AIM OF THE TASK: Pull out every line of the records that contains the word "resolution".

SOURCE MATERIAL:

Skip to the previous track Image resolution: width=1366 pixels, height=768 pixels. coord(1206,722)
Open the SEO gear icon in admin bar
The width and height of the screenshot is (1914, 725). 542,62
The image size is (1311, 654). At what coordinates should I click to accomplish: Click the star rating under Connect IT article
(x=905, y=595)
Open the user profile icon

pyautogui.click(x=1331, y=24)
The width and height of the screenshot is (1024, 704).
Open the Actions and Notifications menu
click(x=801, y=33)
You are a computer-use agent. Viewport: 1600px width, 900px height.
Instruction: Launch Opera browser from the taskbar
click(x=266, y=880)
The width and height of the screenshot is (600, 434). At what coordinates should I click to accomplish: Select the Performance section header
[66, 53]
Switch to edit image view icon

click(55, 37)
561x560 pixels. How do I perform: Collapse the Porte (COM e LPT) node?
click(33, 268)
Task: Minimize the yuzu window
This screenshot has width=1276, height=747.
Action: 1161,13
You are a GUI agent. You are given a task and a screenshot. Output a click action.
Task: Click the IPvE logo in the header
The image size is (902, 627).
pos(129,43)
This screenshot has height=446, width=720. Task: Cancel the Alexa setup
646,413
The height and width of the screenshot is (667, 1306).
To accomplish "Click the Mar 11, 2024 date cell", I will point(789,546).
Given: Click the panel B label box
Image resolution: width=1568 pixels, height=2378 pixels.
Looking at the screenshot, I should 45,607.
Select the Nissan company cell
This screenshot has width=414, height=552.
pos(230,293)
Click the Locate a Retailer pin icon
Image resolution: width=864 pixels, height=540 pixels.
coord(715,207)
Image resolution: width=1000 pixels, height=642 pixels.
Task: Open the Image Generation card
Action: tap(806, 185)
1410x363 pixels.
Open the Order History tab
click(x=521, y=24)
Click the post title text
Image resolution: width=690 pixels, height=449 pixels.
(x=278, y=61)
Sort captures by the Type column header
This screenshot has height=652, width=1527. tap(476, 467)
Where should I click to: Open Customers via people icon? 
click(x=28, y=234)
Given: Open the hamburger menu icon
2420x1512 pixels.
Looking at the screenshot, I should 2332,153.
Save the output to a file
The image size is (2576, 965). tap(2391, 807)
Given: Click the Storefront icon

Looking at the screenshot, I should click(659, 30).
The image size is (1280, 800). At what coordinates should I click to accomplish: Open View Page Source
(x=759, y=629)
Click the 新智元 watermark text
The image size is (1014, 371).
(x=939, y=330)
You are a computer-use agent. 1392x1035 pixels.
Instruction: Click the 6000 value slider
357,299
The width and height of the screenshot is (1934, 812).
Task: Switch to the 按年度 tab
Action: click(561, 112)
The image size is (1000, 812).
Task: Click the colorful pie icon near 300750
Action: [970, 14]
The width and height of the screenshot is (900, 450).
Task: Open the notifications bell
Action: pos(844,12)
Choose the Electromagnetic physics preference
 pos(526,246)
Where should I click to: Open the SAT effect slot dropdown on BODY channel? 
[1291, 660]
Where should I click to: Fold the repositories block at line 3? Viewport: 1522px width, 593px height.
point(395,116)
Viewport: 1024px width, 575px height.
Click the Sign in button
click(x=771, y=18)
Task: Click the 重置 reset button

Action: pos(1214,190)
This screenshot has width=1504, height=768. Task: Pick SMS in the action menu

WRITTEN SOLUTION:
Skip to the previous track Image resolution: width=1366 pixels, height=768 pixels. coord(1206,722)
Image resolution: width=1568 pixels, height=2378 pixels.
Image resolution: width=864 pixels, height=540 pixels.
Image resolution: width=1000 pixels, height=642 pixels.
Image resolution: width=690 pixels, height=449 pixels.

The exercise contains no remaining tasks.